Print the first line of the records below and every line after it, up to and including the line with "Expand the Dokumentenart". Print nothing else.

+++

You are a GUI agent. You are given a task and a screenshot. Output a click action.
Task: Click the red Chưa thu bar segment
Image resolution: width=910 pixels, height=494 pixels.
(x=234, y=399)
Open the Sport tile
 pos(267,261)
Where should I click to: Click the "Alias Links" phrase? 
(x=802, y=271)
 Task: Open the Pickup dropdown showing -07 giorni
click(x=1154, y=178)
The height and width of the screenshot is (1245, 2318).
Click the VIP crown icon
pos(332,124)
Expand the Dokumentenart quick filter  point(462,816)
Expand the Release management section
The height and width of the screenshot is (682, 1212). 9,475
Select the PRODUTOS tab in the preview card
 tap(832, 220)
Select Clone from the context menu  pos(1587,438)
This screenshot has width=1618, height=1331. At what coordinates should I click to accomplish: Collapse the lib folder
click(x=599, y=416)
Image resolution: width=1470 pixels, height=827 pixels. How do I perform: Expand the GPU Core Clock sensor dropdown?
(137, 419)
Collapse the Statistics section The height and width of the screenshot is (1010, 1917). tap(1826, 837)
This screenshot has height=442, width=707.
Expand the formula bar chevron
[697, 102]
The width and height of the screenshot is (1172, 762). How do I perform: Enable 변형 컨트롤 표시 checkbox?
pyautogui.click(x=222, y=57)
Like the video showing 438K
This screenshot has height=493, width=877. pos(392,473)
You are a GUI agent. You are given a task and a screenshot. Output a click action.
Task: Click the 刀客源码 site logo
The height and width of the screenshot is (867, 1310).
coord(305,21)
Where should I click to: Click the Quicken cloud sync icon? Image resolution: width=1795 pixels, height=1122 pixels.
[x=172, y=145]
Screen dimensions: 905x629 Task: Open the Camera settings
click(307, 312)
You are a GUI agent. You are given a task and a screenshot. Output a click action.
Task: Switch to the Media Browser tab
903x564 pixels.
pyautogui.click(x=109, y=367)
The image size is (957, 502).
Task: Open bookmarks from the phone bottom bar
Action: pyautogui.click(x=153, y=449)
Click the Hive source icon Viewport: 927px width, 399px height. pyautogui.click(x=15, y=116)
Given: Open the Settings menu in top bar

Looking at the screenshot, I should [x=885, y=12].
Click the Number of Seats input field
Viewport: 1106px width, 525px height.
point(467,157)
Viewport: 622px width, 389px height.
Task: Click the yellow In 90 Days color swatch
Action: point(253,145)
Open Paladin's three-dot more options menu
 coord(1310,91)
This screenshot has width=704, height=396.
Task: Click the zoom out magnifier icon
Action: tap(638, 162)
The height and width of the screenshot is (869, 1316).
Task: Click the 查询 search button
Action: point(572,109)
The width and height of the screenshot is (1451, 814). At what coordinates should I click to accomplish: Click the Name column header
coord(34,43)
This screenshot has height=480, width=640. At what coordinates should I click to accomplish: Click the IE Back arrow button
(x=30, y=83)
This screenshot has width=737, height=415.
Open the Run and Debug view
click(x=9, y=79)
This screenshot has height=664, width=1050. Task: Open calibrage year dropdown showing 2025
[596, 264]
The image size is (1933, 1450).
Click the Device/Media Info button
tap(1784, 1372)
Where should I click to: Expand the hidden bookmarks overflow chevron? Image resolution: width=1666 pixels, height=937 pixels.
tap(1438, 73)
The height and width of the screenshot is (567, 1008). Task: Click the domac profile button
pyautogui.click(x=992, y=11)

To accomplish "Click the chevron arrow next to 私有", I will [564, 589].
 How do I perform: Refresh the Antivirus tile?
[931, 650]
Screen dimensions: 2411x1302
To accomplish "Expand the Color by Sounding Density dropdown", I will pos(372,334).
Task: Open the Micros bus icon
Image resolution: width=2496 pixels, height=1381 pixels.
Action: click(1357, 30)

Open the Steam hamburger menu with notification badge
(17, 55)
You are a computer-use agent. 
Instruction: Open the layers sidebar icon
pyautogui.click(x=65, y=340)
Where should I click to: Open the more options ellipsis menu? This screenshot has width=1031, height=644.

+++

- FINAL ANSWER:
You are a GUI agent. You are given a task and a screenshot. Output a click action.
Task: Click the red Chưa thu bar segment
Image resolution: width=910 pixels, height=494 pixels.
(x=234, y=399)
Open the Sport tile
 pos(267,261)
Where should I click to: Click the "Alias Links" phrase? 
(x=802, y=271)
 Task: Open the Pickup dropdown showing -07 giorni
click(x=1154, y=178)
The height and width of the screenshot is (1245, 2318).
Click the VIP crown icon
pos(332,124)
Expand the Dokumentenart quick filter  point(462,816)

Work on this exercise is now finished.